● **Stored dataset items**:

========================================================================

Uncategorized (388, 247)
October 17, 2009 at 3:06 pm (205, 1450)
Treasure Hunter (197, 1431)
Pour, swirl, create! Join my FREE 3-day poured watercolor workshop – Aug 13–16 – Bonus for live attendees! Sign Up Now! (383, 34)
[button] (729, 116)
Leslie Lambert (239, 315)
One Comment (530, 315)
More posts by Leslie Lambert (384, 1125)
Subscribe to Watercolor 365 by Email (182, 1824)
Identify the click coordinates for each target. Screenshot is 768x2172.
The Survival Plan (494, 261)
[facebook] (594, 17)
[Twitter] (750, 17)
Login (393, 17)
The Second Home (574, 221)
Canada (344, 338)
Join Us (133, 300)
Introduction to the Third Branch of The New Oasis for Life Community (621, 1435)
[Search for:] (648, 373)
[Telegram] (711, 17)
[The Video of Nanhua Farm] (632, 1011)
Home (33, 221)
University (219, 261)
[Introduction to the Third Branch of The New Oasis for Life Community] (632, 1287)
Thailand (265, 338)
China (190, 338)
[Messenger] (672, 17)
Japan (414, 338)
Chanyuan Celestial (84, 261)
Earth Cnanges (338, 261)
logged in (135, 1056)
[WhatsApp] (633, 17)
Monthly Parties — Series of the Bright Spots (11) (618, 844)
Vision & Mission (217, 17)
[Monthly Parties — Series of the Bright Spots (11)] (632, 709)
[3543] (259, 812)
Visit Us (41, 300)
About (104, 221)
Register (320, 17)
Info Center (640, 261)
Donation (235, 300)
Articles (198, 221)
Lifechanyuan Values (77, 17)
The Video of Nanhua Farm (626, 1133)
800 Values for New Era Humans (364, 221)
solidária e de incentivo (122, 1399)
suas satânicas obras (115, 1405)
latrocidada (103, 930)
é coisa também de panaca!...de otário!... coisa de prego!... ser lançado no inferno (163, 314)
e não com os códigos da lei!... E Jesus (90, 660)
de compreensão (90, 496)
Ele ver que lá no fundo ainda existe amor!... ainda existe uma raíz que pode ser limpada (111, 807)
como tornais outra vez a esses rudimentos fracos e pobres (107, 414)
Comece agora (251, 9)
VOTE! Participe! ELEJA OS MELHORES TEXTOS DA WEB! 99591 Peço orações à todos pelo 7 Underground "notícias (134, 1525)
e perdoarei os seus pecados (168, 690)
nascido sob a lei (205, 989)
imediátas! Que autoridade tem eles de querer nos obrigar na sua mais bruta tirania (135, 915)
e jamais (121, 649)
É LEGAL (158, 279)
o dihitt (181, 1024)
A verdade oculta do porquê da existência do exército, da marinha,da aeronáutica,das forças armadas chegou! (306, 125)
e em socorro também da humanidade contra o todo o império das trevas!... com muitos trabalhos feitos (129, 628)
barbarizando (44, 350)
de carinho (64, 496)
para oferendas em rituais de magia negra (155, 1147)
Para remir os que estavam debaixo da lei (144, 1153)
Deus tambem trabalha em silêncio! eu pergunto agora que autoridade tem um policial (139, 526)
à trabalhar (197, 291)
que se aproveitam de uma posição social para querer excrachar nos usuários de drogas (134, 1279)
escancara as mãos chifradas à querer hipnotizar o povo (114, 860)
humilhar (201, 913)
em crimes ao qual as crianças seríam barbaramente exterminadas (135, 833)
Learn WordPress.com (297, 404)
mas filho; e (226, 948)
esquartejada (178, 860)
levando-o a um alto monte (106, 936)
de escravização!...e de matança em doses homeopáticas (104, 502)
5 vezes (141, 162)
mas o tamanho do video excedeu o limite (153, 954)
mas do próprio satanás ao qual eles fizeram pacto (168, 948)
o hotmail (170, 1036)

========================================================================

● **TASK ITEM**:
Search the data above for the word "Branch". Copy each line it is in.

● **RESPONSE BOX**:
Introduction to the Third Branch of The New Oasis for Life Community (621, 1435)
[Introduction to the Third Branch of The New Oasis for Life Community] (632, 1287)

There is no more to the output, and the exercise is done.